To do:
1. Summarize the Moonraker review in two sentences.
2. Please write the next part of the Moonraker review, picking up after its final sentence.

Justin's Review: I can’t help it. Every time I attempt to get into the James Bond craze, mentally prepping myself to accept and love the groove he lives in, the movies utterly destroy any hype I’ve built for myself. I’ll be the first to admit: it’s a legendary series. It had at least a couple of incredibly talented actors. Every time I watch clip shows about 007, it reeks of coolness. Plus, the John Barry theme song is an immortal classic.

"From this description, I haven’t a clue why this can’t be a movie that would make even me, a man, pregnant by merely watching its awesome power."
So why is it, then, whenever I actually get around to watching a Bond flick, that the movie shoots me in the foot? It’s romantic pulp fiction done in spy style, and even the most basic part of me finds fault with how misogynistic and trite most of the Bond films are.

Moonraker is a terrific example of this problem. On paper, as I describe it to you, it sounds pretty nifty. James Bond, spy and super-agent extraordinaire, crosses path with yet another rich megalomaniac with aspirations to (get this) build a huge space station, populate it with tree-huggers, and then wipe the earth clean of people so he can repopulate it with his hand-picked jerks. To fight him, Bond gets all the cool gadgets — wrist darts, watch bombs, and hovercraft gondolas. Don’t… don’t look back at what you think you just read. Keep reading onward. Bond gets about twelve hoxxy (hot and sexy combined) chicks in his adventures, and beds them each after five seconds of dry wit. And, why not, there are laser battles and a guy who can chew through huge steel cables with his metal teeth. From this description, I haven’t a clue why this can’t be a movie that would make even me, a man, pregnant by merely watching its awesome power.

It’s all in the watching. James Bond is pure spectacle, pandering to the lowest common action denominator while foregoing all attempts at intelligence. Explosions, yes; mystery-solving, no. Bond goes through the entire movie swaggering like some halfway-drunk football hero, confident that the script will put him in the right place at the right time, and there’s no chance of him getting hurt. It’s the only explanation to counter the fact that he never really does much spying, always happens to stumble on just one random clue that loosely associates him with the next exotic locale to visit, has the oddest of gadgets that coincidentally help him out in highly specialized circumstances, and only succeeds because the evil guys are dumb as dirt and there are plenty of innocent breast-carriers around to help him before he casts them aside.

Not that I’d call myself a feminist (feminine, yes), but e-freaking-gads, James Bond is the most sexist imbecile I’ve ever seen. Even for 1979, I can’t believe they got away will all the crap they pull in this film. Every girl is there for the same three purposes: to have sex with Bond for no discernible reason, to give Bond one vital clue, and to be hurt, killed or (most usually) thrown to the ground during the next fight sequence. Bond encounters a girl and is surprised that she could actually be a (gasp) doctor. Bond uses a girl to gain access to private information, then leaves her behind to be killed without a second thought. A helpful agent offers to go with Bond and assist him, but he just pats her kindly on the arm and tells her she needs her "rest". Even the evil head honcho stocks his compound and space station with dozens of questionably-attired "astronauts" who must have implants from NASA to explain their place there. I know they’ve more recently tried to throw off the sexist accusations of the franchise by making women in the latest flicks "stronger", but it doesn’t quite work out the way they want — and James Bond remains, very much, a boys’ club.

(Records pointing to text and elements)
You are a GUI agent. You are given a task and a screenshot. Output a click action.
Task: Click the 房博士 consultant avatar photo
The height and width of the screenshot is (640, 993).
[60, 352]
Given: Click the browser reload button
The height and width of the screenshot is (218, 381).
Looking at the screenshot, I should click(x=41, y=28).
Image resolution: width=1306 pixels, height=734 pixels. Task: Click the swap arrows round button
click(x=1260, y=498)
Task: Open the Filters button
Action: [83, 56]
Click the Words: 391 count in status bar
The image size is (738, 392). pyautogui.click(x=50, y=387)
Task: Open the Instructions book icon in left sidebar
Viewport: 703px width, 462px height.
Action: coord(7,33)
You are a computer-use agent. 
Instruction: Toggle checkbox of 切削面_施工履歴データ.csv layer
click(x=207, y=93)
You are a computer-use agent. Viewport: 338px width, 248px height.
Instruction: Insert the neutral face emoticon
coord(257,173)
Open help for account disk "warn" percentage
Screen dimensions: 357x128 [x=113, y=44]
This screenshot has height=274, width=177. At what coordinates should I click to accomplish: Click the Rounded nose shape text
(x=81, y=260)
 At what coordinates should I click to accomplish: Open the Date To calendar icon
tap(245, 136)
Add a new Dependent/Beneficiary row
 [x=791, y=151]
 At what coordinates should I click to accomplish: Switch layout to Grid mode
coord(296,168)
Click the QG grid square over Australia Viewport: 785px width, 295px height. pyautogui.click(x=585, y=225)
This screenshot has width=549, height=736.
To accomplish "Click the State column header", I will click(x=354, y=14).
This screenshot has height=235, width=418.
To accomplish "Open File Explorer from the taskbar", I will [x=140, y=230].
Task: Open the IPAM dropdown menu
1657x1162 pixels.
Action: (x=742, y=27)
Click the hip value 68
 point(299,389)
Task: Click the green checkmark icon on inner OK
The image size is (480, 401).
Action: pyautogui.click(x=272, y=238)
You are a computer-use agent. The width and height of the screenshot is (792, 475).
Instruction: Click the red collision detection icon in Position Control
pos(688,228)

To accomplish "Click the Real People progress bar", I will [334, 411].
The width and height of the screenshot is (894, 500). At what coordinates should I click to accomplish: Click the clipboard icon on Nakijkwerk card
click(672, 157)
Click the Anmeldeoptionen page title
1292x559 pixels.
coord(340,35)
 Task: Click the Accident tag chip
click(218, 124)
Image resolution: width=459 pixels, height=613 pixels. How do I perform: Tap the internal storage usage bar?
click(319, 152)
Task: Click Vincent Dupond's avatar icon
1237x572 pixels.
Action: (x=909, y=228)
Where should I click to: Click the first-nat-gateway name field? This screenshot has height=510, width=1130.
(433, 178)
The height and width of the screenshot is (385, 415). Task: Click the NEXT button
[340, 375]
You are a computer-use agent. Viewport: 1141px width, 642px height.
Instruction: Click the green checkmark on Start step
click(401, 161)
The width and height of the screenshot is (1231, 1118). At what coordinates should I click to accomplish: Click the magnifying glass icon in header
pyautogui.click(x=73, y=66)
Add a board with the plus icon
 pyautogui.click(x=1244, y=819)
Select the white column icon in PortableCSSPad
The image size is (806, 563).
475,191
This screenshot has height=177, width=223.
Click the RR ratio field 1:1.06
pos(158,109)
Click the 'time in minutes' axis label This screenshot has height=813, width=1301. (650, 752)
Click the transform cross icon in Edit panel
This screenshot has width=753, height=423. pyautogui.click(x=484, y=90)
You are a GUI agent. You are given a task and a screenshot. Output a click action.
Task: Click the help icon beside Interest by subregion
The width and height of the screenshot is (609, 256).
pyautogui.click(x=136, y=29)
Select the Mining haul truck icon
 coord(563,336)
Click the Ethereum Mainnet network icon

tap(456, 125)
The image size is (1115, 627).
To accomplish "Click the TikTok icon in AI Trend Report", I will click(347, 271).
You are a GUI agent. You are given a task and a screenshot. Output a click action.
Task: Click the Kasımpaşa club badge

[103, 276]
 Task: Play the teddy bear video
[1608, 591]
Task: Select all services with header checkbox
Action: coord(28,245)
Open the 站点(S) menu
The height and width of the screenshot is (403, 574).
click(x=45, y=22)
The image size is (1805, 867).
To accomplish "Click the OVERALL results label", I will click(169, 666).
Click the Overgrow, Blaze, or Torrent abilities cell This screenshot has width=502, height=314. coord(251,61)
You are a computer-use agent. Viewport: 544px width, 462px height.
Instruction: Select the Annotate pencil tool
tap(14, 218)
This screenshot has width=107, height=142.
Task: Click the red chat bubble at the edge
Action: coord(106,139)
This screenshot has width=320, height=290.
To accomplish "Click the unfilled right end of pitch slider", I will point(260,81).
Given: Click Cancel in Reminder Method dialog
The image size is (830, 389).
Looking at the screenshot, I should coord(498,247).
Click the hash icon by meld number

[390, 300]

Set of answers:
1. The reviewer grants that the James Bond series is legendary, but finds that actually watching the films, with Moonraker as a prime example, ruins the appeal because they are trite, spectacle-driven pulp in which Bond does little spying and succeeds through lucky clues, convenient gadgets and dim villains. The review singles out the sexism of the 1979 film, where every woman exists to sleep with Bond, hand him a clue and get hurt or killed, and argues that recent efforts to make the women "stronger" leave Bond very much a boys' club.

2.
Long and only interesting in short doses, Moonraker’s main claim to fame in the series is that it shamelessly tries to capitalize off of the Star Wars sci-fi boost of the period. Moonraker contains a buttload of gadgets, space shuttles, and pointless jet pack/laser gun fights, all of which obviously cost a bundle at the time, but its brainless razzle-dazzle show aged horribly. I’m also not a fan of Roger Moore’s 007 (or anyone other than Sean Connery, for that matter), and his pompous attitude made me wish I had something to gut him with instead of idolize him.

I am hovercraft gondola, and I endorse this message.


Kyle's Rating: Roger Moore, you are my spirit totem!
Kyle's Review: As a total James Bond fanatic and fount of endless Bond trivia and knowledge, I can honestly say I’ve seen all the films a billion times and I’ve read a ton of reviews and books about them and, if necessary, I could recite entire chunks of dialogue in order to impress that rare girl who thinks the Bond series isn’t sexist at all, just “misunderstood.” Melissa: I love you!

"I love him, so I appreciate his tendency to greet any danger small or large with a raised eyebrow, dry quip, and lecherous stare at the nearest female anything."
Despite what Justin may have you believe, Moonraker is actually a pretty solid Bond entry. Yes, my judgment is certainly suspect because I consider the series above reproach (except for Diamonds Are Forever, which I can barely watch and rarely do except during holiday marathons), but most true Bond scholars give it high marks. Some do so grudgingly, since they see Moonraker as linear to a fault and more concerned with hitting the correct plot points than with imbuing the action with any flair or dynamism. I will admit they sort of have a point: Moonraker is a plot-driven steam engine that moves forward at all times, and only occasionally allows a character or situation to truly shine like it should.

But above all else this is a James Bond film, and James Bond is front and center and in it to win it. I think a ton of criticism and venom directed at Moonraker is because of Roger Moore. You either love him or hate him. I love him, so I appreciate his tendency to greet any danger small or large with a raised eyebrow, dry quip, and lecherous stare at the nearest female anything. If you don’t like the Moore, Moonraker isn’t for you anyway. Stick with Connery or Brosnan: they won’t let you down! Except for that Diamonds Are Forever. Bad Connery!

Actually, the build-up of Moonraker is fabulous. Moore is great and gets numerous chances to really shine: the outdoor shooting scene, his seduction of the wonderful Corinne Clery, his attempts to smooth over his rough start with Lois Chiles (though if you met someone named Dr. Holly Goodhead you’d make an ass of yourself, too), and of course his method of exiting the plane in the pre-credits sequence. The rest of the cast is fairly solid as well. Michael Lonsdale is fabulous as main villain Hugo Drax, and there’s a reason he was the other main villain (in addition to Goldfinger) to be made into a tiny action figure when Micro Machines made a James Bond boxed set of cars and figures. Ah, toys.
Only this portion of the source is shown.